融資先で異なる金利や融資可能額、審査通過率等の基本情報について詳しく解説します。
新規開業資金|日本政策金融公庫
新規開業資金は、日本政策金融公庫が提供している融資制度です。
融資限度額 | 7,200万円 (うち運転資金4,800万円) |
---|---|
利率 | 基準金利 |
返済期間 | 【設備資金】20年以内 【運転資金】10年以内 |
担保・保証人 | 相談可 |
新しく事業を始める創業者向けの融資制度ですが、開業してから7年以内の事業者も利用可能です。融資限度額は最大7,200万円で融資可能額が大きく、担保・保証人が不要な場合もあります。比較的融資を受けやすい制度といえます。

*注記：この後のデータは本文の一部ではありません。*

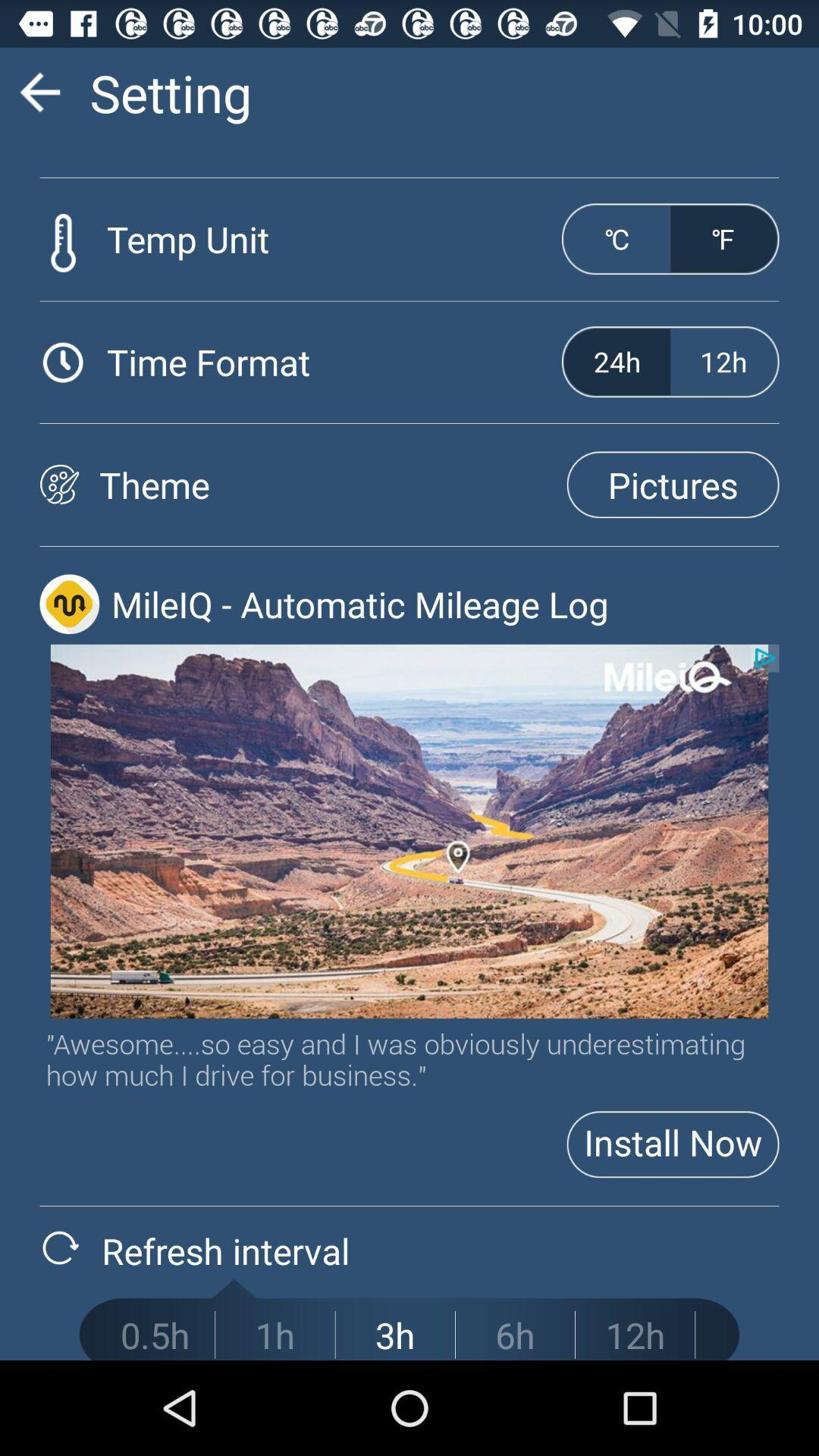 This screenshot has height=1456, width=819. I want to click on the arrow_backward icon, so click(39, 98).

利率は基準金利ですが、一定の要件に該当する場合は「特別利率」が適用されます。特別利率は金利条件が優遇された利率のことで、基準利率より低めに設定されています。
中小企業経営力強化資金|日本政策金融公庫
中小企業経営力強化資金は、必要な設備資金や運転資金の融資が受けられる融資制度です。
融資限度額 | 7,200万円 (うち運転資金4,800万円) |
---|---|
利率 | 【無担保の場合】2.10~3.30 【有担保の場合】1.10~2.80 |
返済期間 | 【設備資金】20年以内 【運転資金】10年以内 |
担保・保証人 | 相談可 |
中小企業経営力強化資金には、個人事業主等が対象の「国民生活事業」、資本金1,000万円以上または年間売上高5億円以上の中小企業を対象にした「中小企業事業」があります。
個人事業主は、国民生活事業の「新規開業資金(中小企業経営力強化関連)」が利用可能です。利率は金利条件が優遇される特別利率が適用されるため、利息負担を抑えられます。
マル経融資|日本政策金融公庫
マル経融資は、経営改善に必要な資金を無担保・無保証人で利用できる融資制度です。
融資限度額 | 2,000万円 |
---|---|
利率 | 1.65% |
返済期間 | 【設備資金】10年以内 【運転資金】7年以内 |
担保・保証人 | 無担保・無保証人 |
融資の対象者は、商工会や商工会議所等が実施する経営指導を受けている小規模事業者です。融資限度額は最大2,000万円で、個人事業主でも無担保・無保証人で融資を受けられます。利率は他制度に比べて圧倒的に低く、金利による利息負担が少ないのが特徴です。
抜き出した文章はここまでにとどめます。